■ **Given passage**:
————————

Over the last few weeks I have become very accustomed to bad news. Not so much that it ceases to be bad per se, but that with each wave of fresh woe, my acclimatisation improves and my panic recedes more quickly each time; lines fall in front of my eyes, red figures tick at a frightening pace and heads fall into hands. What was once excitement has now shrivelled into despair. Having said that, it is difficult to perceive how affected we are by crises as the effect is usually delayed and far more punishing than we might originally experience; at first, we can be rather numb to it. In time, the pain begins to jab relentlessly; we rue mistakes, excesses and carelessness. The gigantic hangover that won’t respond to an aspirin and tomato juice grows darker with the days. In the madness, we lash out with venomous blame; our discomfort producing a knee jerk reaction which reveals not our strength but our fragility and – like a wounded beast injured by an unseen predator – the only reality left is the wound, and how it can be healed.

————————

■ **Your goal**: Extend the passage about getting used to bad news and the pain of a crisis, starting right after its last sentence. The items that come next were taken from a different source.

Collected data
————————

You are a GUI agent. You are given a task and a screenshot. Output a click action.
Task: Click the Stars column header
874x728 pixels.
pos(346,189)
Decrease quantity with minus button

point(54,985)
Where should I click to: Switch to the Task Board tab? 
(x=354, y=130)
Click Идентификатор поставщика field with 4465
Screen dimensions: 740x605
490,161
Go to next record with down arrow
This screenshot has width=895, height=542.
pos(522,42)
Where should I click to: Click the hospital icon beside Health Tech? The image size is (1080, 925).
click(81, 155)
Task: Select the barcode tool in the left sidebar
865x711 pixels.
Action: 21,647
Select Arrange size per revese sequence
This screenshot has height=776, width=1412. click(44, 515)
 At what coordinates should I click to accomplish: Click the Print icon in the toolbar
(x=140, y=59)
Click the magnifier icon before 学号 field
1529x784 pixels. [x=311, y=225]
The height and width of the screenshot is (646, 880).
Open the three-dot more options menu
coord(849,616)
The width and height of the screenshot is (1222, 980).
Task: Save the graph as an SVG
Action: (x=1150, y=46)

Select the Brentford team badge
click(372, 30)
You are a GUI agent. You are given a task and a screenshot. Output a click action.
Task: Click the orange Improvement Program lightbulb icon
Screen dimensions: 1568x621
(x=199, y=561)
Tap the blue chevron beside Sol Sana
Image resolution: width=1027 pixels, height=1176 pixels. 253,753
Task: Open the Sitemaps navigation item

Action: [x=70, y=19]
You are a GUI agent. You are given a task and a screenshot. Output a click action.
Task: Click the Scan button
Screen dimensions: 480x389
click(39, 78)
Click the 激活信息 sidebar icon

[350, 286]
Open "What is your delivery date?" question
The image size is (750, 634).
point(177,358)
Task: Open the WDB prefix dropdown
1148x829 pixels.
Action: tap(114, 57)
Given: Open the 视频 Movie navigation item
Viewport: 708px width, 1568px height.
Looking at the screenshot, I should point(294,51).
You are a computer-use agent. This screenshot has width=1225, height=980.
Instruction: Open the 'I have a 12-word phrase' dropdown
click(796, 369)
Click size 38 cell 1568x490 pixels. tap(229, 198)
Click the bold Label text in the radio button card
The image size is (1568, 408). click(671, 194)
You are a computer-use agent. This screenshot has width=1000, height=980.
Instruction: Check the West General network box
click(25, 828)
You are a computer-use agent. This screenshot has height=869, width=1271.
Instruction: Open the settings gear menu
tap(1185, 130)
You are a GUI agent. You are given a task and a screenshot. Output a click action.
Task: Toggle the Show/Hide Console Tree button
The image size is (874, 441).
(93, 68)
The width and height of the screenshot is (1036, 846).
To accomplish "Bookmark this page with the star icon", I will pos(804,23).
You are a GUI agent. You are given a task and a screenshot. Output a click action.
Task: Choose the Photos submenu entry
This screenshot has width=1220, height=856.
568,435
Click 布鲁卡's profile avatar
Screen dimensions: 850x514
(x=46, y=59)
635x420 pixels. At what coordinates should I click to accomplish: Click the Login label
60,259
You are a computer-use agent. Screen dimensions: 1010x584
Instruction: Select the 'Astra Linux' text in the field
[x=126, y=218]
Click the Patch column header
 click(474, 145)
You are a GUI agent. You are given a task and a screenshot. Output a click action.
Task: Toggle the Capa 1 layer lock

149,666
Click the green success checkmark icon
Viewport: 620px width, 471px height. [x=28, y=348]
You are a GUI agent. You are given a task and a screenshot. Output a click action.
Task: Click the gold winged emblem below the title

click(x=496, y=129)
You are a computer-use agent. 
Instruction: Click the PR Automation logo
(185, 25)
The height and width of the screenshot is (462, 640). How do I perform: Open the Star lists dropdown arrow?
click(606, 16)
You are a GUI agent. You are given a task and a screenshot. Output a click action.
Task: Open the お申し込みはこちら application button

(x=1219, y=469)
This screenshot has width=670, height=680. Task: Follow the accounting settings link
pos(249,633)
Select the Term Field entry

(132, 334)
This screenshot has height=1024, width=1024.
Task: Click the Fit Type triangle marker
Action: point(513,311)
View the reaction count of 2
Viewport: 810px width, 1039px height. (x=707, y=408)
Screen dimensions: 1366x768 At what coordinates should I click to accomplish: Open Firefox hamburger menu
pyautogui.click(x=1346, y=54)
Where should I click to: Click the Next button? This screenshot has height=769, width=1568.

————————

■ **Task result**:
On my most maudlin of days, I have sauntered carelessly up and down, disinterested, unimpressed and seeking a distraction. I pass shops of gaudy gold and stone, people of panic and self-serving natures, through the chaos of mass consumption into the quieter streets; the veins of sanity that run parallel to the infectious insanity. It was on such a street that I experienced a pang of remembrance: in a small tailor’s window, I saw a sartorial object I had not seen since university days. On a mannequin torso was the immaculate and unusual creation that, for all its comparative simplicity and ultimate irrelevance, managed to provide some cheer; it was a horizontally striped shirt. The curling of my lips was unexpected but it was so unusual a thing, so offbeat and striking that it took my mind away from the humdrum.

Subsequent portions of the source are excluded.